(Items from a dataset)
***
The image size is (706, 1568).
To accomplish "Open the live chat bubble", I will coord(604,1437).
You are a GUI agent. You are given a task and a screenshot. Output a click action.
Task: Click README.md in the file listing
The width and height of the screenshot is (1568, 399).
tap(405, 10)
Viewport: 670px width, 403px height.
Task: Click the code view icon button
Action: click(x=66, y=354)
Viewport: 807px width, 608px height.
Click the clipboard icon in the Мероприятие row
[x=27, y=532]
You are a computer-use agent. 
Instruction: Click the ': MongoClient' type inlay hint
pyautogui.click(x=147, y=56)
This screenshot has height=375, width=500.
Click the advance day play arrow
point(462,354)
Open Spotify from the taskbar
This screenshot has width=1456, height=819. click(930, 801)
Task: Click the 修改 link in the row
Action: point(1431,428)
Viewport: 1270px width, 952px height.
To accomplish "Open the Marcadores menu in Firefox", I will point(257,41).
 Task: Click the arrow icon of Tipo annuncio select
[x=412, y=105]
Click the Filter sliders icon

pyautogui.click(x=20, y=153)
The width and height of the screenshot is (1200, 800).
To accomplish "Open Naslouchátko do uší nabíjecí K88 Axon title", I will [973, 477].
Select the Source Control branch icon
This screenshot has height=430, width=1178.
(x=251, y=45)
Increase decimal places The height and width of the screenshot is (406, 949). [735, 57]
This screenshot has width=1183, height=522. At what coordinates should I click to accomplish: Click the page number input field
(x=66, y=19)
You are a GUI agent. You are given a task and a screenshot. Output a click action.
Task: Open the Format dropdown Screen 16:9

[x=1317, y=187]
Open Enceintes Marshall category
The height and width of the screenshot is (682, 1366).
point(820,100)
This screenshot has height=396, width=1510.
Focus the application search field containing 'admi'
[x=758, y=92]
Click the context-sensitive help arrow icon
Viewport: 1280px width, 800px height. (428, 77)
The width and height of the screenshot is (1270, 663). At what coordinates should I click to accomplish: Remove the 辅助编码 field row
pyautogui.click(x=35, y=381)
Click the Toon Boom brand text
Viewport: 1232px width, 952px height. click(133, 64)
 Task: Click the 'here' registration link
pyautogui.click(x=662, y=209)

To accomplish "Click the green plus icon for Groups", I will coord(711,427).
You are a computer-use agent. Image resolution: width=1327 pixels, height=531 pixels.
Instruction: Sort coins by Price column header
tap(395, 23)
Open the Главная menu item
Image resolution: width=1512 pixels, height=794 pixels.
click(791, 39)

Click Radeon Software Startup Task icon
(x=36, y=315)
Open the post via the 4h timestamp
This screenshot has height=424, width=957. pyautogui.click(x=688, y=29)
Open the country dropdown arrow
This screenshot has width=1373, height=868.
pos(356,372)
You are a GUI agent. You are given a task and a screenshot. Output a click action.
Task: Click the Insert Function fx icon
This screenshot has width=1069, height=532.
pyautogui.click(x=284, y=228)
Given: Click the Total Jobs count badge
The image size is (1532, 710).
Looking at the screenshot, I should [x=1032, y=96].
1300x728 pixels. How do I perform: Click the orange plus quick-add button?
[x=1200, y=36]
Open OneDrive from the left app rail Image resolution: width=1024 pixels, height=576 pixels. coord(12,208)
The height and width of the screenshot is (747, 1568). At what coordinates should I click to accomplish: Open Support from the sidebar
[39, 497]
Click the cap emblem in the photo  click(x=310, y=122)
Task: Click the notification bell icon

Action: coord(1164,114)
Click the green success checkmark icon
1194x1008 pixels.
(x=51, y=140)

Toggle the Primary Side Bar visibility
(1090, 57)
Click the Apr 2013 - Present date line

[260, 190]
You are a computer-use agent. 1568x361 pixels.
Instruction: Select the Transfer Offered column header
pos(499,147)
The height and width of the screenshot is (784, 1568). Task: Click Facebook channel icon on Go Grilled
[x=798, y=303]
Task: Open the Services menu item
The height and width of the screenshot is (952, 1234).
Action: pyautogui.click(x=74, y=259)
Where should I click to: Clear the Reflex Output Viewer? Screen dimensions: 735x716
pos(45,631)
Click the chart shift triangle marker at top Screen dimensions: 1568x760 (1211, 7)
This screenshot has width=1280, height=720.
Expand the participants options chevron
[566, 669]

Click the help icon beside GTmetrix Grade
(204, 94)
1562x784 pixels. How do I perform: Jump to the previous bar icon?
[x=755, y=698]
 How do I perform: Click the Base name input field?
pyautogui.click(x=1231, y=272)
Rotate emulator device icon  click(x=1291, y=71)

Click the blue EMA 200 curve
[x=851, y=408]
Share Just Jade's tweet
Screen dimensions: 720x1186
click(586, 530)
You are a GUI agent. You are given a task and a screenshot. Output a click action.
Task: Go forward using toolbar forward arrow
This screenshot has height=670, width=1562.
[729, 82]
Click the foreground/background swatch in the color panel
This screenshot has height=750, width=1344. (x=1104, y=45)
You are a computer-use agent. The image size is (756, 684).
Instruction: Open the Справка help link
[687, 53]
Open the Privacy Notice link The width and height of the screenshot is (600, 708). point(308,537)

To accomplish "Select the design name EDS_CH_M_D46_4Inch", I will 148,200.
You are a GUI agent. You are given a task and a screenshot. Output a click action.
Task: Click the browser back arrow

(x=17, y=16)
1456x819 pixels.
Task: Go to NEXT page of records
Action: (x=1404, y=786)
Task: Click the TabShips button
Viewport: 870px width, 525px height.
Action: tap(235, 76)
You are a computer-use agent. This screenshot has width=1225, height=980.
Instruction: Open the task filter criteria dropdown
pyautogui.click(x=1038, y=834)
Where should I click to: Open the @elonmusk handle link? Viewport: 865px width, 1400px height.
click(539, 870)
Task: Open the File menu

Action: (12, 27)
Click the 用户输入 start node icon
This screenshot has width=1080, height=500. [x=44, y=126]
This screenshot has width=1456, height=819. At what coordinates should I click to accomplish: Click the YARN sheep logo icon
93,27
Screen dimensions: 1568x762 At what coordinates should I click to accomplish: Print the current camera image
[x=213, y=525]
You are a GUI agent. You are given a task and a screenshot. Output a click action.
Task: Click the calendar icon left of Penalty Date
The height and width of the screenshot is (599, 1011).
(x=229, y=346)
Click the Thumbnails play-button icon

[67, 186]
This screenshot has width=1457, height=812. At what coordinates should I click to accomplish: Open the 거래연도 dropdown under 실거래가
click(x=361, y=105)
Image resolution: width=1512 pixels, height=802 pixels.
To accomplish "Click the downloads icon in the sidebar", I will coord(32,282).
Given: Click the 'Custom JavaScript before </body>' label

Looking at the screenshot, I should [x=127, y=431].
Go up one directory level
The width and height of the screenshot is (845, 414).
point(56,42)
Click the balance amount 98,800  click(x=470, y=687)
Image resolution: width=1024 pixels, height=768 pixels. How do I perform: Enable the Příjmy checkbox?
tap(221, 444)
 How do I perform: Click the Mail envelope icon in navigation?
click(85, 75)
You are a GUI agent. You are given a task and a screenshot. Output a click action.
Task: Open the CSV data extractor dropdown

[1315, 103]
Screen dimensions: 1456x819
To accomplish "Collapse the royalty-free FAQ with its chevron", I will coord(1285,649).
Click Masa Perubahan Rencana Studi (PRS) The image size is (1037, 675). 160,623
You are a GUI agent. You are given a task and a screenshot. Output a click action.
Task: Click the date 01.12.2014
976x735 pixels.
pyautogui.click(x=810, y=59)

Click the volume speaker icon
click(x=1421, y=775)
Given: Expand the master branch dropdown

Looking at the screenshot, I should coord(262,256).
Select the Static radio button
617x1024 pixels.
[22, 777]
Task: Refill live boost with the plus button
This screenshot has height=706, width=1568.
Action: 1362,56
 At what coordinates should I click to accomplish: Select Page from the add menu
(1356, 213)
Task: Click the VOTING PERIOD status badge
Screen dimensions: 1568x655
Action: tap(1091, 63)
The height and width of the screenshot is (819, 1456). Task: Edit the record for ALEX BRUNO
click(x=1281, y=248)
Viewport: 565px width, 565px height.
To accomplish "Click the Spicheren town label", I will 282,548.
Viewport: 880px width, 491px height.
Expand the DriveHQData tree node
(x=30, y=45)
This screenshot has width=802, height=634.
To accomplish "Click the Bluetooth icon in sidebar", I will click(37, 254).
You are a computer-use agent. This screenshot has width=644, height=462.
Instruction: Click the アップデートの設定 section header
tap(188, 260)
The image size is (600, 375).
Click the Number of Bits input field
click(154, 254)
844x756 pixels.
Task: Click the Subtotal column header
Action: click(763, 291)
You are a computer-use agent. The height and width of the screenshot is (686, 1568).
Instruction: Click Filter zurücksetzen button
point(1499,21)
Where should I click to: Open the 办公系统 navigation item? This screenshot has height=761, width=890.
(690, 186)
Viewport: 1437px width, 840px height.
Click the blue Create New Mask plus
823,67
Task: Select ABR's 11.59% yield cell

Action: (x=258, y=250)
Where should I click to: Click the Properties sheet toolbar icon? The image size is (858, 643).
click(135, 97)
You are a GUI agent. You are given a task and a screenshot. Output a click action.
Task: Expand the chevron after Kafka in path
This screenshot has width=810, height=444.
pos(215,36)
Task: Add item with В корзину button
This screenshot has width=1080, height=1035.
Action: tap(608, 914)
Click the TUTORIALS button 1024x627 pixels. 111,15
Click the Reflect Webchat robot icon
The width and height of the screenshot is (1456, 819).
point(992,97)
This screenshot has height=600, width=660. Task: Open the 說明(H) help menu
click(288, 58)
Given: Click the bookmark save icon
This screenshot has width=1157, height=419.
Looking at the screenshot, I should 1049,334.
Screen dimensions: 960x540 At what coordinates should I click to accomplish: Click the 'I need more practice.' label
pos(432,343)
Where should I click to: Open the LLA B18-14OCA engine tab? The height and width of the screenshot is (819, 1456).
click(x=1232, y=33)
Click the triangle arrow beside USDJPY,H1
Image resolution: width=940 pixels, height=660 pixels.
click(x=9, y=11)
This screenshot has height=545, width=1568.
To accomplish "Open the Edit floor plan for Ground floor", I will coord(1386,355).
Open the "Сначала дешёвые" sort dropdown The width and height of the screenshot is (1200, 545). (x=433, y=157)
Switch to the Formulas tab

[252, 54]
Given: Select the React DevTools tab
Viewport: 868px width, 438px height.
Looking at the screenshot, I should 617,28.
***
§ Short problem
Reproduce verbatim the lines starting with the one containing "Open OneDrive from" and ending with the one containing "(x=51, y=140)", both of those included.

§ Expected answer
Open OneDrive from the left app rail Image resolution: width=1024 pixels, height=576 pixels. coord(12,208)
The height and width of the screenshot is (747, 1568). At what coordinates should I click to accomplish: Open Support from the sidebar
[39, 497]
Click the cap emblem in the photo  click(x=310, y=122)
Task: Click the notification bell icon

Action: coord(1164,114)
Click the green success checkmark icon
1194x1008 pixels.
(x=51, y=140)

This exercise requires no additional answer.